Mindy Kole can scarcely contain her excitement when she talks about today’s possibilities for entrepreneurial women. “I see entrepreneurship as a wonderful opportunity for women in this economy, and going forward to bring our economy back,” she says.
After working for Citibank and climbing the ranks to vice president of marketing, Kole became a marketing director for Frisco Bay, a company based in Canada — although she worked out of their New York office. She then started her own marketing and advertising company, serving small businesses in the Hudson Valley. It suited her well as she raised her children. “I could work when my kids went to bed, before they got up in the morning — I did all of the above,” she says of this time. “So starting the company was challenging, but it was wonderful in that respect.”

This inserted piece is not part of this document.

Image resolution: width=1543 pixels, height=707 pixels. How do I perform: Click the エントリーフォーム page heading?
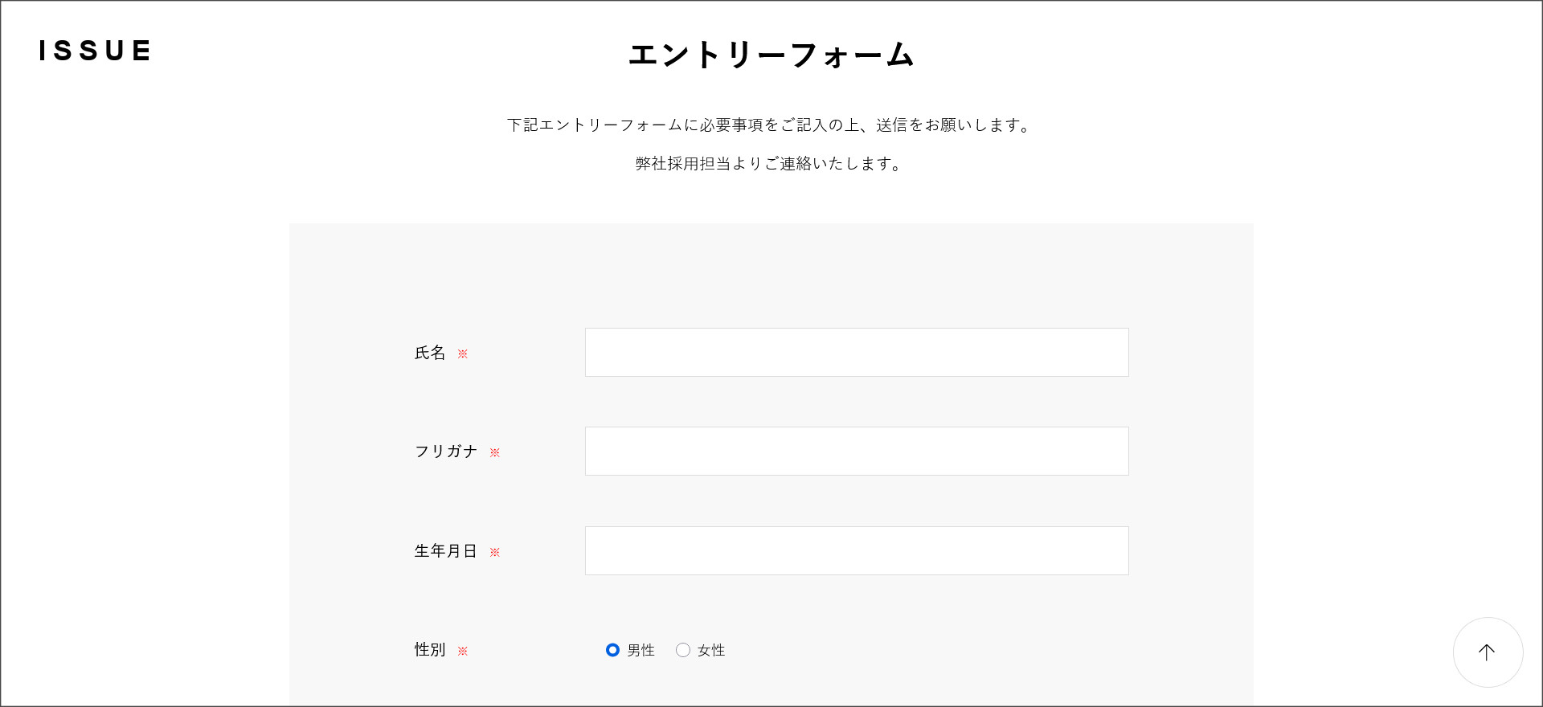coord(771,55)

She then transitioned to academia, part-time at first, teaching business, marketing, advertising, and entrepreneurship at SUNY Ulster. She was asked to head up its new Darlene L. Pfeiffer Center for Entrepreneurial Studies when it opened about a year ago. “I was so honored,” she recalls, “because I knew this would be so good for our school.”
The Pfeiffer Center offers classes, puts on events, brings in speakers, and maintains a library with relevant literature for SUNY Ulster students. But entrepreneurs from the community can also take advantage of the center by attending seminars or taking their business problems to a class, which will try to create a marketing plan to fit their needs, free of charge. “What’s great about the center is that, even though I’m the director and sort of look after it, it’s very much a collaborative effort between the campus and the local business community,” says Kole. “It’s like a wonderful orchestra.”
Increasingly, women are aware of the benefits that the center and studying entrepreneurship itself can offer. Kole has noticed an uptick in members of the fairer sex enrolling in her classes. “I see a lot of women,” she says. “Close to half our business club is women. Women are realizing that they can be successful business owners too.”
The center’s biggest project is the opening of an on-campus and online boutique. The store will be entirely run by entrepreneurship students focused on selling hand-crafted goods; the idea is to give the students relevant work experience. “The students are in charge. They’re the bosses, the board of directors,” says a proud Kole. For her, this project is the manifestation of the center’s hard work. “Seeing it work is so rewarding for me. I just love my job.”